Operator: Done. Shall I use our "Daredevil" paper for this daring message?
Customer: Perfect! Send it by your fastest carrier pigeon.
Operator: It'll be there within the hour, sir."""

bound.invoke(f"""Extract the preferences from the following conversation:
<convo>
{conversation}
</convo>""")
ValidationError: 1 validation error for TelegramAndTrustFallPreferences
pertinent_user_preferences.communication_preferences.semaphore
  Input should be a valid dictionary or instance of Semaphore [type=model_type, input_value=None, input_type=NoneType]
    For further information visit https://errors.pydantic.dev/2.8/v/model_type

If you try to use strict mode or OpenAI's json_schema, it will give you an error as well, since their parser doesn't support the complex JSON schemas:

bound = llm.bind_tools([TelegramAndTrustFallPreferences], strict=True, response_format=TelegramAndTrustFallPreferences)

bound.invoke(f"""Extract the preferences from the following conversation:
<convo>
{conversation}
</convo>""")
BadRequestError: Error code: 400 - {'error': {'message': "Invalid schema for function 'TelegramAndTrustFallPreferences': "}}

With trustcall, this extraction task is easy.

from trustcall import create_extractor

bound = create_extractor(
    llm,
    tools=[TelegramAndTrustFallPreferences],
    tool_choice="TelegramAndTrustFallPreferences",
)

result = bound.invoke(
    f"""Extract the preferences from the following conversation:
<convo>
{conversation}
</convo>"""
)
result["responses"][0]
{
    "pertinent_user_preferences": {
        "communication_preferences": {
            "telegram": {
                "preferred_encoding": [
                    {
                        "preference": "morse",
                        "sentence_preference_revealed": "Morse, please.",
                    }
                ],
                "favorite_telegram_operators": None,
                "preferred_telegram_paper": [
                    {
                        "preference": "Daredevil",
                        "sentence_preference_revealed": 'Shall I use our "Daredevil" paper for this daring message?',
                    }
                ],
            },
            "morse_code": {
                "preferred_key_type": [
                    {
                        "preference": "straight key",
                        "sentence_preference_revealed": "I love using a straight key.",
                    }
                ],
                "favorite_morse_abbreviations": None,
            },
            "semaphore": {"preferred_flag_color": None, "semaphore_skill_level": None},
        },
        "trust_fall_preferences": {
            "preferred_fall_height": [
                {
                    "preference": "higher",
                    "sentence_preference_revealed": "I'm ready for a higher fall.",
                }
            ],
            "trust_level": None,
            "preferred_catching_technique": [
                {
                    "preference": "diamond formation",
                    "sentence_preference_revealed": "I prefer the diamond formation for catching.",
                }
            ],
        },
    }
}

What's different? trustcall handles prompt retries with a twist: rather than naively re-generating the full output, it prompts the LLM to generate a concise patch to fix the error in question. This is both more reliable than naive reprompting and cheaper since you only regenerate a subset of the full schema.

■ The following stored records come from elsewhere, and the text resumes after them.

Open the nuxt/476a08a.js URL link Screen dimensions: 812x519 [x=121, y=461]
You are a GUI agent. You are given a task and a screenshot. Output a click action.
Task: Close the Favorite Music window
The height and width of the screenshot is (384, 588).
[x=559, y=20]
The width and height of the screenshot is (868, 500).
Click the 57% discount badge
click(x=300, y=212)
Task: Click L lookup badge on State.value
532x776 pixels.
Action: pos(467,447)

The "patch-don't-post" mantra affords us better performance in other ways too! Let's see how it helps updates.

Updating schemas

Many tasks expect an LLM to correct or modify an existing object based on new information.

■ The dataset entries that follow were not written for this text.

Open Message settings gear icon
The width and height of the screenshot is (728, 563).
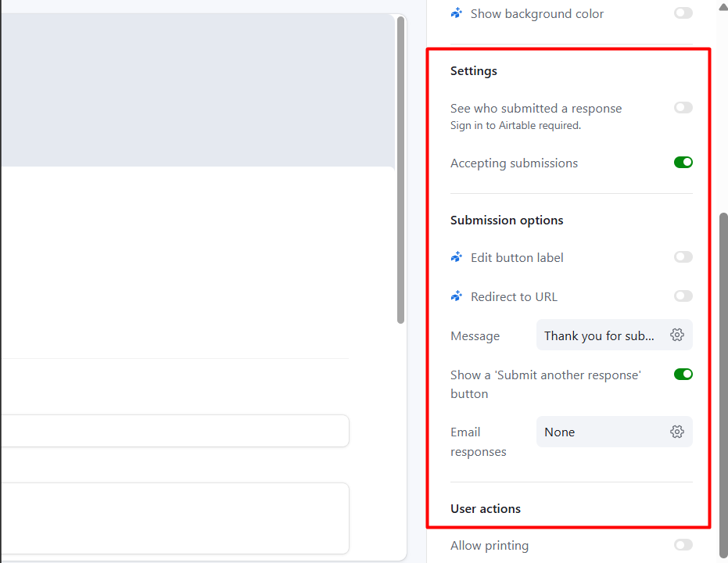pyautogui.click(x=677, y=335)
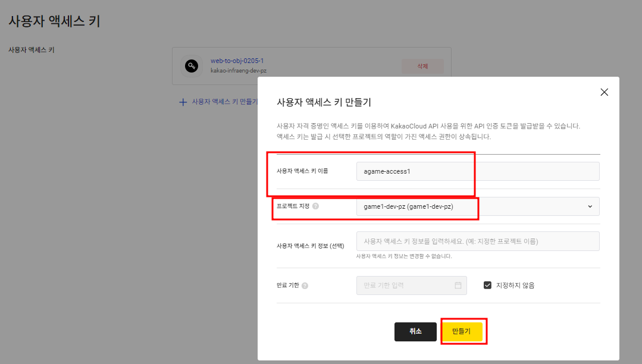Click the 만들기 button
The image size is (642, 364).
pyautogui.click(x=464, y=332)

Take memory management as an example. Suppose you structure memories as JSON objects. When new information is provided, the LLM must reconcile this information with the existing document. Let's try this using naive regeneration of the document. We'll model memory as a single user profile:

from typing import Dict, List, Optional

from pydantic import BaseModel


class Address(BaseModel):
    street: str
    city: str
    country: str
    postal_code: str


class Pet(BaseModel):
    kind: str
    name: Optional[str]
    age: Optional[int]


class Hobby(BaseModel):
    name: str
    skill_level: str
    frequency: str


class FavoriteMedia(BaseModel):
    shows: List[str]
    movies: List[str]
    books: List[str]


class User(BaseModel):
    preferred_name: str
    favorite_media: FavoriteMedia
    favorite_foods: List[str]
    hobbies: List[Hobby]
    age: int
    occupation: str
    address: Address
    favorite_color: Optional[str] = None
    pets: Optional[List[Pet]] = None
    languages: Dict[str, str] = {}

And set a starting profile state:

Starting profile
initial_user = User(
    preferred_name="Alex",
    favorite_media=FavoriteMedia(
        shows=[
            "Friends",
            "Game of Thrones",
            "Breaking Bad",
            "The Office",
            "Stranger Things",
        ],
        movies=["The Shawshank Redemption", "Inception", "The Dark Knight"],
        books=["1984", "To Kill a Mockingbird", "The Great Gatsby"],
    ),
    favorite_foods=["sushi", "pizza", "tacos", "ice cream", "pasta", "curry"],
    hobbies=[
        Hobby(name="reading", skill_level="expert", frequency="daily"),
        Hobby(name="hiking", skill_level="intermediate", frequency="weekly"),
        Hobby(name="photography", skill_level="beginner", frequency="monthly"),
        Hobby(name="biking", skill_level="intermediate", frequency="weekly"),
        Hobby(name="swimming", skill_level="expert", frequency="weekly"),
        Hobby(name="canoeing", skill_level="beginner", frequency="monthly"),
        Hobby(name="sailing", skill_level="intermediate", frequency="monthly"),
        Hobby(name="weaving", skill_level="beginner", frequency="weekly"),
        Hobby(name="painting", skill_level="intermediate", frequency="weekly"),
        Hobby(name="cooking", skill_level="expert", frequency="daily"),
    ],
    age=28,
    occupation="Software Engineer",
    address=Address(
        street="123 Tech Lane", city="San Francisco", country="USA", postal_code="94105"
    ),
    favorite_color="blue",
    pets=[Pet(kind="cat", name="Luna", age=3)],
    languages={"English": "native", "Spanish": "intermediate", "Python": "expert"},
)

Giving the following conversation, we'd expect the memory to be expanded to include video gaming but not drop any other information:

conversation = """Friend: Hey Alex, how's the new job going? I heard you switched careers recently.
Alex: It's going great! I'm loving my new role as a Data Scientist. The work is challenging but exciting. I've moved to a new apartment in New York to be closer to the office.
Friend: That's a big change! Are you still finding time for your hobbies?
Alex: Well, I've had to cut back on some. I'm not doing much sailing or canoeing these days. But I've gotten really into machine learning projects in my free time. I'd say I'm getting pretty good at it - probably an intermediate level now.
Friend: Sounds like you're keeping busy! How's Luna doing?
Alex: Oh, Luna's great. She just turned 4 last week. She's actually made friends with my new pet, Max the dog. He's a playful 2-year-old golden retriever.
Friend: Two pets now! That's exciting. Hey, want to catch the new season of Stranger Things this weekend?
Alex: Actually, I've kind of lost interest in that show. But I'm really into this new series called "The Mandalorian". We could watch that instead! Oh, and I recently watched "Parasite" - it's become one of my favorite movies.
Friend: Sure, that sounds fun. Should I bring some food? I remember you love sushi.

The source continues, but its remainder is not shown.